**Selected extract:**
════════════════

CRC transcriptome subtype analysis

To perform CRCSC classification, we used the R package ‘CMScaller’ implemented with the nearest template prediction algorithm (NTP) and the built-in classifier64. To generate the CRC-assigner (CRCA) classifier, the CRCassigner-786 gene list was obtained from the report by Sadanandam et al.37. In addition to the publicly available tools, we also intended to categorize patient subtypes based on our own transcriptome sequencing data, which included both mRNA and miRNA information. To this end, we utilized the non-negative matrix factorization (NMF) for subtype identification. In addition to the conventional NMF clustering approach, which uses highly variable genes as the input, we applied several filters to obtain the screening input genes/miRNA set: input size, fold change cutoff, and low abundance cutoff. For the input size filter, we calculated MAD for the mRNA and miRNA datasets. We then generated mRNA input sets with sizes ranging from 100 to 1500 of the most variable mRNAs based on MAD (with increment of 100). Similar criteria were applied for the miRNA input size, but the size intervals were changed to 25 ~ 600 with increment of 25. For the fold change cutoff, we used |fold change | >1.5 or 2 in the tumor versus normal comparison (with FDR < 0.05) or nil criterion. For the low abundance cutoff, we retained mRNAs/miRNAs with zero counts in <25%, 50%, 75%, or 100% of cohort size. Consequently, these filters generated 180 and 288 combinations for mRNA and miRNA inputs, respectively.

We then performed NMF clustering (by k-mer = 2, Brunet method)95 based on these screening input sets, and applied the following two criteria: (1) survival analysis of the stratified groups showing significant differences (log-rank test, P value < 0.05); (2) significant association between sample groupings based on the mRNA and miRNA sets (Fisher’s exact test, P value < 0.05). For effective use of the computing resources, we first ran the NMF with nrun = 25 to screen for the overall or disease-free survival (OS or DFS; P value <0.075). Subsequently, initially passed input sets were subjected to NMF again with nrun = 500 to screen for input sets that meet the criteria described above. We chose the input set by the most significant log-rank test results. Consequently, the attributes of the mRNA input set were: gene size of 400, |fold change | >1.5 and genes with zero counts less than 25% of sample size, whereas the miRNA input is characterized by size of 50, |fold change | >2 and genes with zero counts in less than 25% of samples.

════════════════

**Data extract:**
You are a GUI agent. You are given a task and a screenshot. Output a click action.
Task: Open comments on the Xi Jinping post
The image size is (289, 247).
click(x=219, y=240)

════════════════

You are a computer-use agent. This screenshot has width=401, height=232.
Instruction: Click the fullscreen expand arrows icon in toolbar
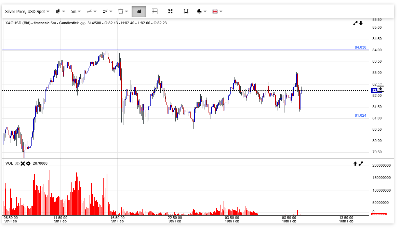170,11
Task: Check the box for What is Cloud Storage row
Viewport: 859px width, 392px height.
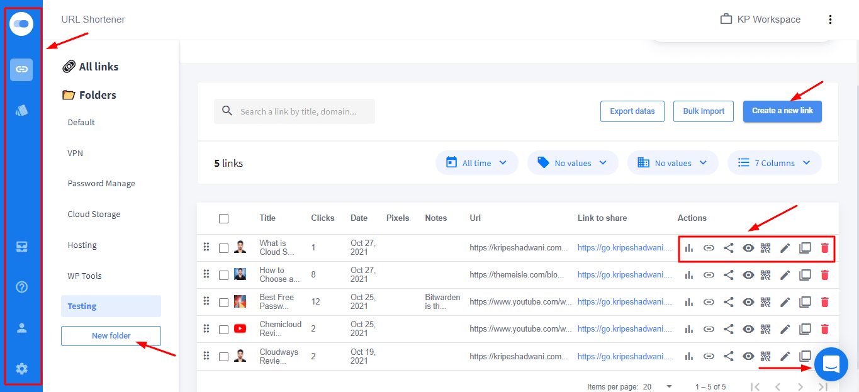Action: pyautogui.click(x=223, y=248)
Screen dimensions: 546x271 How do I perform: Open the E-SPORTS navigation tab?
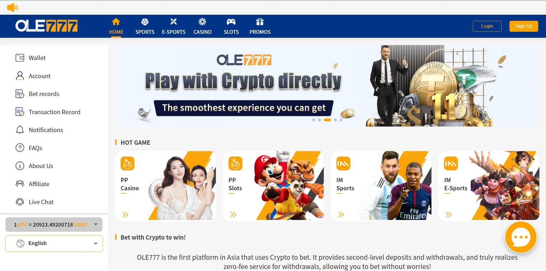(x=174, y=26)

════════════════

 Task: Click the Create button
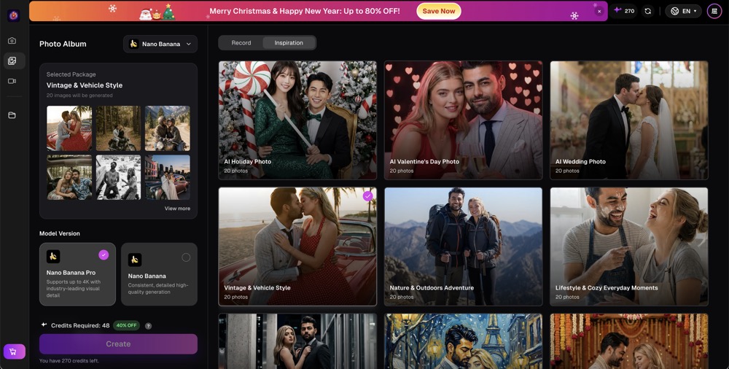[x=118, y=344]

════════════════

**Task directions:**
Write the next part of the text on colorectal cancer transcriptome subtype analysis, beginning after its last sentence. The entries come from a source separate from the text.

**Expected answer:**
Reconstruction of transcriptional network analysis

In order to identify risk regulons associated with MMAS, we used R/BioConductor package ‘RTN’ to identify putative transcription factor (TF) regulons. Subsequently, R/BioConductor package ‘RTNsurvival’ was conducted to compute the individual regulon activity, which was further stratified for the survival analysis. Any association between MMAS and regulon activity was examined by using Fisher’s exact test.

Statistical analysis

To test the association between clinical attributes, such as sex, TNM stage, location, CEA, alcohol, family cancer history, histological grade and smoke, and presence of fusion or MMAS, Fisher’s exact test was used and P value < 0.05 was considered as a significant association. For patient survival analyses (both OS and DFS), Kaplan-Meier method with log-rank test and Cox proportional hazard models were performed by using the R package ‘survival’ and ‘survminer’. Stage-four patients were not included for the DFS analysis.

Ethics approval and consent to participate

This study was approved by the Chang Gung Memorial Hospital Institutional Review Board as a retrospective analysis (IRB 103-2529B) and was conducted within the guidelines of the Declaration of Helsinki. Patients/families were counseled in the context of the present study design, and all participants provided written informed consent to participate in the study.

Consent for publication

All individuals involved in this study provided consent for publication. We also obtained consent to publish the clinical information of all individuals presented in this study.